◆ **REQUIREMENT**:
Lay out the lines from the one containing "This screenshot has height=720, width=720." through the end of the items as a JSON list of strings, with one string per line and blank lines left out.

(Extracted items)
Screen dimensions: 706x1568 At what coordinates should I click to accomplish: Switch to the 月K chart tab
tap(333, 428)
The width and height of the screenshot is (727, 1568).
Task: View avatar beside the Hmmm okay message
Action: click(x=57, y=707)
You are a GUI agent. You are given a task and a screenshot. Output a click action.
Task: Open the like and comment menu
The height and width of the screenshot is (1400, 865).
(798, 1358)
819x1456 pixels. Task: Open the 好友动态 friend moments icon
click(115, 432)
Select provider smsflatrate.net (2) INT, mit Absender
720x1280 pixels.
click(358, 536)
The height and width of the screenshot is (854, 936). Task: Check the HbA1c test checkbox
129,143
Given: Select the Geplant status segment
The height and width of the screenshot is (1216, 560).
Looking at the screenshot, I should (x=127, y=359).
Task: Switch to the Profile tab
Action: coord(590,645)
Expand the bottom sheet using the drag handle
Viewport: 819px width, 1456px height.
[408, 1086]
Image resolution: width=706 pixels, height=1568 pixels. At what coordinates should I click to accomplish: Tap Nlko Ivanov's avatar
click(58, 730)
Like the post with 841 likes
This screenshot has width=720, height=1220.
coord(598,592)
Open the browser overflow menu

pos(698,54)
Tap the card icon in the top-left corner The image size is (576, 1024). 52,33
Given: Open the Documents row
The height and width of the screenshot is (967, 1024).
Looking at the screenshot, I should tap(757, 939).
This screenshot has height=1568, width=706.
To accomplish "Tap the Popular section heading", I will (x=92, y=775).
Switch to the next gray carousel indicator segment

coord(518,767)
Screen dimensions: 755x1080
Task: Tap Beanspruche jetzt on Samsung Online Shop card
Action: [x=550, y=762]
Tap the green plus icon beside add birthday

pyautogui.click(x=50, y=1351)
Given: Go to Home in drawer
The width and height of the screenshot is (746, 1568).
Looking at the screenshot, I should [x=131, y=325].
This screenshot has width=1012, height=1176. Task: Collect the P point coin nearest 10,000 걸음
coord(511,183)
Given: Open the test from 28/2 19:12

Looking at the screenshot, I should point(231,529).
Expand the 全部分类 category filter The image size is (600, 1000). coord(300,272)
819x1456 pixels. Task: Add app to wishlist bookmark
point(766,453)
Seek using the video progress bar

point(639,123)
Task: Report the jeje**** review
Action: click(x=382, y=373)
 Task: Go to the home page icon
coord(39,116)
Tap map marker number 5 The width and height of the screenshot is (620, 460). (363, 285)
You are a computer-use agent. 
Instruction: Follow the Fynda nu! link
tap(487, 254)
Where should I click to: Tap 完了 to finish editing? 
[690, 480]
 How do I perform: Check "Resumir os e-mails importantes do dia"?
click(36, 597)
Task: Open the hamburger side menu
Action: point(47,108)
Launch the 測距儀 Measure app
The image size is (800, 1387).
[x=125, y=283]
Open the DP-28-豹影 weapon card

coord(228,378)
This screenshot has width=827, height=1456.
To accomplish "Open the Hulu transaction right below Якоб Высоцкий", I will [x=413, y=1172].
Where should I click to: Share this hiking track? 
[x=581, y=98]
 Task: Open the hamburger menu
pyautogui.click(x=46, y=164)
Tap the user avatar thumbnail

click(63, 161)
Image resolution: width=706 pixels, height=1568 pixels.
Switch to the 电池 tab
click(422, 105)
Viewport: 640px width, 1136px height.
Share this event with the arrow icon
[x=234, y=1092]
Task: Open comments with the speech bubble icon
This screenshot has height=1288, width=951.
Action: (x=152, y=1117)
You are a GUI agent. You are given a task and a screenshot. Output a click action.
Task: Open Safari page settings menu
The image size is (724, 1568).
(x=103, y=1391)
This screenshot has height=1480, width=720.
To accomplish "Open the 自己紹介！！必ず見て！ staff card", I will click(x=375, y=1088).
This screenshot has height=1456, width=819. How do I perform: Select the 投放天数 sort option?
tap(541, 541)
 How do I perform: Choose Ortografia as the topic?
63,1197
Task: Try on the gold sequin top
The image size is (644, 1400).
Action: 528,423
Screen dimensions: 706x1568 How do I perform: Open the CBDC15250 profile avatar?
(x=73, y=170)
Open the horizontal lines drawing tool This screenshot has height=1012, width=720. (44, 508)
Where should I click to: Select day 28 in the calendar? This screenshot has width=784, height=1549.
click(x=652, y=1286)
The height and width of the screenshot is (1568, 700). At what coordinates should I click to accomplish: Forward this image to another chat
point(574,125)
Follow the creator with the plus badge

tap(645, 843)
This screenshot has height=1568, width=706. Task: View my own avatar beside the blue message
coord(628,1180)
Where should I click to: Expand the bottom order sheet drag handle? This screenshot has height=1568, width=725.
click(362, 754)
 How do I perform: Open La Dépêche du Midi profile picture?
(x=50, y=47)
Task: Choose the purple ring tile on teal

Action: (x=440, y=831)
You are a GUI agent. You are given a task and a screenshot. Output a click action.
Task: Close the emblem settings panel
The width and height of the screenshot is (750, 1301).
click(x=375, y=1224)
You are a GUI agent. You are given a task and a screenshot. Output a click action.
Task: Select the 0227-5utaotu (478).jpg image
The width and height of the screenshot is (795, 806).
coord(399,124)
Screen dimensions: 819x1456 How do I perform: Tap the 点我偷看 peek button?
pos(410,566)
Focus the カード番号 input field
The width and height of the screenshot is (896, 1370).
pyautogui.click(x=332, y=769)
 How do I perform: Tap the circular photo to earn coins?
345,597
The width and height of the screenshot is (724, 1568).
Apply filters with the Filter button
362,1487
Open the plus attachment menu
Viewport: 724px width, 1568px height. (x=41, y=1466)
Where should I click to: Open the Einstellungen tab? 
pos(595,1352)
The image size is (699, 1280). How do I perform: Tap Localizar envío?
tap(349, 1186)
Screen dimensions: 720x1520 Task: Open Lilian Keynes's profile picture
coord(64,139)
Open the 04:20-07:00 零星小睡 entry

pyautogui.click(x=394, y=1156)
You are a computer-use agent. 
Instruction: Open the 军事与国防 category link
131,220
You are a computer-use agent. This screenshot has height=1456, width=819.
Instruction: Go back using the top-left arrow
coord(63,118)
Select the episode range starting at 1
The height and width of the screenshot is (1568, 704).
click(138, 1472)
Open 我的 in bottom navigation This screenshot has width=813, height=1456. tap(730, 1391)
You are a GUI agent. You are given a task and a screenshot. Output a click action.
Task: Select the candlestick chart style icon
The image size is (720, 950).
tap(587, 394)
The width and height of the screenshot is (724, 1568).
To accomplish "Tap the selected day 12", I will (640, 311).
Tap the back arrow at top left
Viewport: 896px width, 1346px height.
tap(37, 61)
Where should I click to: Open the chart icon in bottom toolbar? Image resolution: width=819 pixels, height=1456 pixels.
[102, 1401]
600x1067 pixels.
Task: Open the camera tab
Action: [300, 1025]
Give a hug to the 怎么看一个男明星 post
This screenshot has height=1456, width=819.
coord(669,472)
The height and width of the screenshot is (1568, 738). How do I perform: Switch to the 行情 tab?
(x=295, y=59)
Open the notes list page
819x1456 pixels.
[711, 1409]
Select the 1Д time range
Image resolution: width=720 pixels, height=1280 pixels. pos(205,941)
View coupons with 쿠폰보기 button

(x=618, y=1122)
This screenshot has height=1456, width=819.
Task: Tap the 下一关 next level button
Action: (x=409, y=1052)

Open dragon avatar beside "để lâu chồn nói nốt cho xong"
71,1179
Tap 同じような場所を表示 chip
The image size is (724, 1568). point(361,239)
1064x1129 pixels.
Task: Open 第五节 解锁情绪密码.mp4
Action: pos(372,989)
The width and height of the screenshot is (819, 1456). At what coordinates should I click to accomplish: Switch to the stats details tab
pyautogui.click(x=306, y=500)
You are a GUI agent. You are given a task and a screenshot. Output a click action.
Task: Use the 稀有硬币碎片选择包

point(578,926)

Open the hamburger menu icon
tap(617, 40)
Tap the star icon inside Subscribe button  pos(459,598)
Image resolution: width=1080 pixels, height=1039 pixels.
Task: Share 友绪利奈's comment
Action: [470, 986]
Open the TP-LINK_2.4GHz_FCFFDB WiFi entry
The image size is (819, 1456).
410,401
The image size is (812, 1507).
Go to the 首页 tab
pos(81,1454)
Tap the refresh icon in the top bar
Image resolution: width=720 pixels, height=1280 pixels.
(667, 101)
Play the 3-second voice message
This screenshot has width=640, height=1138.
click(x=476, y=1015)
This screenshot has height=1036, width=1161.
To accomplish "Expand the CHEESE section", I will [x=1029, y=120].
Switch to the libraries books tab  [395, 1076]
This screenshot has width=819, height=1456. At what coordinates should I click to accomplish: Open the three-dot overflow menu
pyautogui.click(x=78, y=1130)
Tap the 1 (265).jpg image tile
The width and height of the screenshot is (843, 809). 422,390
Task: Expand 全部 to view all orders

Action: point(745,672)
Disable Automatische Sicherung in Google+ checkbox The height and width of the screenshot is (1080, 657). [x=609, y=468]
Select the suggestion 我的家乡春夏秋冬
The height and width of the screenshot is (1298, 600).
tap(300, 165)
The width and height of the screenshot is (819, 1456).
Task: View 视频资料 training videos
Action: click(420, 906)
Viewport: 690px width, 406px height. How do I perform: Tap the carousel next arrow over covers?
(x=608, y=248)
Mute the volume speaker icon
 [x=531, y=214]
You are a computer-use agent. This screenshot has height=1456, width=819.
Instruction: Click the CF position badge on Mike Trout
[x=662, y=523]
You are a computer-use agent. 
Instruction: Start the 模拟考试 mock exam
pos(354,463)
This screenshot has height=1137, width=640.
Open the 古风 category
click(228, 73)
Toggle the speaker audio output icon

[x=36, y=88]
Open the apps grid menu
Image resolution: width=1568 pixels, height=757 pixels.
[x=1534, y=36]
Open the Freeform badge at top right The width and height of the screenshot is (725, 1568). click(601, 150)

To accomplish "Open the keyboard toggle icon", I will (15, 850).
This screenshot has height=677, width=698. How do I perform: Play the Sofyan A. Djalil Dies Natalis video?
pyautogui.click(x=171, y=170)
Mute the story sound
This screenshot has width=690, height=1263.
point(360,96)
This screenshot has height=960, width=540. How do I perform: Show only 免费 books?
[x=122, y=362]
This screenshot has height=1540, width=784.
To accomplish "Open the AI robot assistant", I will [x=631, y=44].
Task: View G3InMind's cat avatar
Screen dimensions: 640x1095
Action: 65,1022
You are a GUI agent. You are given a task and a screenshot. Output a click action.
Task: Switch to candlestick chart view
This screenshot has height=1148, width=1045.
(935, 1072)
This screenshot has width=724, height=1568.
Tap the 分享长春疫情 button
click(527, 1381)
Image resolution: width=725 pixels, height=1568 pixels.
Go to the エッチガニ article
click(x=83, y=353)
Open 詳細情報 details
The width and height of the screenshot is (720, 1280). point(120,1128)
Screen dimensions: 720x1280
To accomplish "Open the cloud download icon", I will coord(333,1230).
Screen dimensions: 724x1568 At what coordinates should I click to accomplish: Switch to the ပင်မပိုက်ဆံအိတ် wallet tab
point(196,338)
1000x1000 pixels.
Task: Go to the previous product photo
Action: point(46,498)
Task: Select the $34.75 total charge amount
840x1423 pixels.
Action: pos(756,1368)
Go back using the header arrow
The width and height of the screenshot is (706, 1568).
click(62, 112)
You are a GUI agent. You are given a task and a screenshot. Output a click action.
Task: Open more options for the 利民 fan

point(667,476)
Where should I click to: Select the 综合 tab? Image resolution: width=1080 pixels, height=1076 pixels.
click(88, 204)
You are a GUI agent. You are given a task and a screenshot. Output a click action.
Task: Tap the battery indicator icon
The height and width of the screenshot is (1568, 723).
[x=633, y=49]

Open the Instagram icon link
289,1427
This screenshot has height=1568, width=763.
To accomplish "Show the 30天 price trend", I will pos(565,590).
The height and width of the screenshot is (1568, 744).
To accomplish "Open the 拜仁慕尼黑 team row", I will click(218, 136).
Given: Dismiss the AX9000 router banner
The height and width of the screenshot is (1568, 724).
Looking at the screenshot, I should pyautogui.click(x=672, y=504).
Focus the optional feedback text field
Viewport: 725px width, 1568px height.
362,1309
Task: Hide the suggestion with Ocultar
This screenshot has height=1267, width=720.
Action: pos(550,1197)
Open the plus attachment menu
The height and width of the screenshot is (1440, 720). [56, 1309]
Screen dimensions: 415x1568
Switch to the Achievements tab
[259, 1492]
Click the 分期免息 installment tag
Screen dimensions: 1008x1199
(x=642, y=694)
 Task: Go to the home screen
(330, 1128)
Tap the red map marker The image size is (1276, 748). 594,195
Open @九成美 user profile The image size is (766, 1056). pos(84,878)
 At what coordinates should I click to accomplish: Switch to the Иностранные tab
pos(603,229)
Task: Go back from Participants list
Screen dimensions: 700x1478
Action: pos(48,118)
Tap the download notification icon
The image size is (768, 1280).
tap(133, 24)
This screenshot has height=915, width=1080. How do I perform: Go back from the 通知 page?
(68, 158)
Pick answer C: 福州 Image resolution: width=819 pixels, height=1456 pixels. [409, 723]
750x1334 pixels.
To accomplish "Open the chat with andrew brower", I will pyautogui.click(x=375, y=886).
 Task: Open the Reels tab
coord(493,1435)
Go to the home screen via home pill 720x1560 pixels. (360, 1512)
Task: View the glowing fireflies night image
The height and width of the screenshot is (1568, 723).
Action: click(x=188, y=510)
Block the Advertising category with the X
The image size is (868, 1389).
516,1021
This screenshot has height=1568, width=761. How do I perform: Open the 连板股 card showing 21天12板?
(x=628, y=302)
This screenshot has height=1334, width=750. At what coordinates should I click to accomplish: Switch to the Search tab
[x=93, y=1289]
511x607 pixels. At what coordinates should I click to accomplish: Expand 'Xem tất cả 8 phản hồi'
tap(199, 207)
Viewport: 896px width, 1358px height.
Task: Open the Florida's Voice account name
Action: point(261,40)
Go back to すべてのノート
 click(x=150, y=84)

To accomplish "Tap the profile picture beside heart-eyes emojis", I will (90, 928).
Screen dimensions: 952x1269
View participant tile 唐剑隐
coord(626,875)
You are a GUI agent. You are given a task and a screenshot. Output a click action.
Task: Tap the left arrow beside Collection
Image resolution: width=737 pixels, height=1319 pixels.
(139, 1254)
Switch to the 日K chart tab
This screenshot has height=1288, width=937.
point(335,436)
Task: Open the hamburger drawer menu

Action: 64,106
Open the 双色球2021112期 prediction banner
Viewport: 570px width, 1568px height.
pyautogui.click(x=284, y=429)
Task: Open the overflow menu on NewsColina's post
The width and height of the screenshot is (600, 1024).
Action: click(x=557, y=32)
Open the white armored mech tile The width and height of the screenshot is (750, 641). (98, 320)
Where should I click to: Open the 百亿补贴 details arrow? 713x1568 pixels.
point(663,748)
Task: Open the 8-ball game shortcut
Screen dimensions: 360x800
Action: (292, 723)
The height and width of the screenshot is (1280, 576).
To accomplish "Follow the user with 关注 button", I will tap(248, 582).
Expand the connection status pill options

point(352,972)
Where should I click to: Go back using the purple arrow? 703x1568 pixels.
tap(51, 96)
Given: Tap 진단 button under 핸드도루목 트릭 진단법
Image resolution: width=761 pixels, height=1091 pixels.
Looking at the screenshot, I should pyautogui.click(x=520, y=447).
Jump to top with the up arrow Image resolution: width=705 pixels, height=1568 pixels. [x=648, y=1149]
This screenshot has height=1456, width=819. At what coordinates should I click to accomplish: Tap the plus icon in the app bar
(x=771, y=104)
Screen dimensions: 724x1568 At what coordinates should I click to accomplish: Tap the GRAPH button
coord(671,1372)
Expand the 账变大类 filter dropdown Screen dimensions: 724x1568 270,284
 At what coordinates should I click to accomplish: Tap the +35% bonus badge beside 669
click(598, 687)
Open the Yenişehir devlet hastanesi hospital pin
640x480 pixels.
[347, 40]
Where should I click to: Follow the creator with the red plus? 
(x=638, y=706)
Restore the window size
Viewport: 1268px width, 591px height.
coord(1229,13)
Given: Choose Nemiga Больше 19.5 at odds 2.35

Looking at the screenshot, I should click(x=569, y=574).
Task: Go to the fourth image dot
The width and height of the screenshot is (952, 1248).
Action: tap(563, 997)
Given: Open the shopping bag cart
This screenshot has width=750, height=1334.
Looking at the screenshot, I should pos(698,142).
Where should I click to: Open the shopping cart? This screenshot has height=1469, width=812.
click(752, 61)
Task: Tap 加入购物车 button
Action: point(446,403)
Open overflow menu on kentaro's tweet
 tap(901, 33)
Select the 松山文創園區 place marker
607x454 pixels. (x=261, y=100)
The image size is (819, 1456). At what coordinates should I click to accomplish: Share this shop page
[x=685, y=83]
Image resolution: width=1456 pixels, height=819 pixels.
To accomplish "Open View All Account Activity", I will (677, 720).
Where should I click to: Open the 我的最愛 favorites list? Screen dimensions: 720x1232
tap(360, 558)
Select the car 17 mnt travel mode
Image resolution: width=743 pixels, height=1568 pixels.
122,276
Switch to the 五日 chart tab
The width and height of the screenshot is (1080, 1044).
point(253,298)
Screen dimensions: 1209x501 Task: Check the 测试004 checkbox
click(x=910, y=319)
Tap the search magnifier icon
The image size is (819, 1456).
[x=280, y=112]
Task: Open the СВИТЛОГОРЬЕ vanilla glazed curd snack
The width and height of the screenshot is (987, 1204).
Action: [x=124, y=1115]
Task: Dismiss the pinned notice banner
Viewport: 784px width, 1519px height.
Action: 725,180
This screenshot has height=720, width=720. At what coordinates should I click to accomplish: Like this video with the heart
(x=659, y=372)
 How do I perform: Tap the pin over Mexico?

◆ **THE OUTPUT**:
[
  "This screenshot has height=720, width=720. At what coordinates should I click to accomplish: Like this video with the heart",
  "(x=659, y=372)",
  " How do I perform: Tap the pin over Mexico?"
]